What is a Bail Hearing?

A bail hearing is a court proceeding where a judge or justice of the peace decides whether an accused person should be released from custody pending trial, subject to certain conditions, or whether they should be detained to ensure public safety and maintain the public’s confidence in the justice system.

When an individual is arrested the police can release the accused on an Appearance Notice, which is a written promise to appear in court at a specified date and time. Alternatively, they can issue a Promise to Appear with an Undertaking, which is a written promise to appear in court and to comply with specific conditions, such as reporting to a police station or not contacting certain individuals. However, under certain, limited circumstances, police may choose not to release the accused. If this happens, the bail hearing process is engaged. 

When the police decline to release an accused on an appearance notice or undertaking, the Criminal Code requires the accused then be brought before a judge or justice of the peace for a bail hearing within 24 hours of arrest, or “as soon as practicable” thereafter if a presiding officer is not available. This process is detailed in ss. 497, 498, and 503 of the Criminal Code.

Why is a Bail Hearing Important?

The Canadian Charter of Rights and Freedoms guarantees the right to reasonable bail unless there is a just cause for detention (s. 11(e)). This means that the accused has the right to be released from custody unless the court determines that there are certain risks pertinent to this accused. This could include behaviour such as fleeing, thus not attending required court dates, alternatively it could include a substantial likelihood that the accused will reoffend. Courts must also consider whether the release of an individual would harm the administration of justice or be a threat to the safety of the public.

Bail hearings (and the accused’s subsequent release on bail) are crucial as they allow you to continue with your daily life while awaiting trial. This freedom will give you time to prepare for your case by working closely with your legal team to build a strong defence. 

Overall, bail hearings play a pivotal role in the criminal justice process. They balance the rights of the accused with the need to protect society and maintain public safety. They enforce the presumption of innocence and ensure the efficient administration of justice.

What Happens at a Bail Hearing?

As mentioned above, every person has a constitutional right to be released on bail pending trial unless there is just cause to hold them in custody. It is important to note that this right is not absolute, and there are situations where detention may be justified. The bail hearing provides a forum for these issues to be addressed and for the court to make an informed decision that balances the competing interests at stake.

 

During a bail hearing, a judge or justice of the peace has two options: to release the accused on bail with certain binding conditions or detain the accused in custody until their case is completed. A bail hearing lawyer plays a crucial role in this process, seeking to dispute or contextualize the Crown’s allegations and advocate for the release of the accused. 

The process typically begins with the Crown informing the Court of the police’s allegations and outlining the reasons why the accused should not be released on bail. This includes evidence of the accused’s criminal history, whether they are a potential flight risk, and likelihood that they will reoffend. The defence will then present evidence addressing these concerns, including the presentation of a bail plan. These hearings may also include testimony from the accused or their potential sureties to assist the Court in their decision making.

As an experienced law firm, we are well-versed in the procedures involved in bail hearings and aim to provide the best opportunity for an accused to be released from custody.

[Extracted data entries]
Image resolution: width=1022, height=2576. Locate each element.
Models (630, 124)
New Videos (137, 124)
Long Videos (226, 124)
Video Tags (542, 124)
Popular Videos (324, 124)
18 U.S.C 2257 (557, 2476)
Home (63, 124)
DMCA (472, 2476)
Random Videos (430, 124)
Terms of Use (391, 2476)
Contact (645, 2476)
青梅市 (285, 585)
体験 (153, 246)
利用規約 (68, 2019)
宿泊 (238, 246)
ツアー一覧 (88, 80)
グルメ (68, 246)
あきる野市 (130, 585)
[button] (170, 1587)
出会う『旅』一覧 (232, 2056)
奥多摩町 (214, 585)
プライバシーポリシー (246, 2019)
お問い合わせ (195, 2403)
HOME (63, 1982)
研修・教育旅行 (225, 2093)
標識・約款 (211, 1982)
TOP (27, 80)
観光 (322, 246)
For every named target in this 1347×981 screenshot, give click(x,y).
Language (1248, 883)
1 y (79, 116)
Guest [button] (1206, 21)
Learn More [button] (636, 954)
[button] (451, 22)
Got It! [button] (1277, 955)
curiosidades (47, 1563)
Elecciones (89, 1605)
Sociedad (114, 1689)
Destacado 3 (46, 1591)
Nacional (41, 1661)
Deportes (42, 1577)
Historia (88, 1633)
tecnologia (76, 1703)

● **Task brief**: Edit the text on bail hearings from "As mentioned above, every" to "of the accused.", replacing "bail hearing lawyer" with "criminal lawyer".

● **Output below**:
As mentioned above, every person has a constitutional right to be released on bail pending trial unless there is just cause to hold them in custody. It is important to note that this right is not absolute, and there are situations where detention may be justified. The bail hearing provides a forum for these issues to be addressed and for the court to make an informed decision that balances the competing interests at stake.

 

During a bail hearing, a judge or justice of the peace has two options: to release the accused on bail with certain binding conditions or detain the accused in custody until their case is completed. A criminal lawyer plays a crucial role in this process, seeking to dispute or contextualize the Crown’s allegations and advocate for the release of the accused.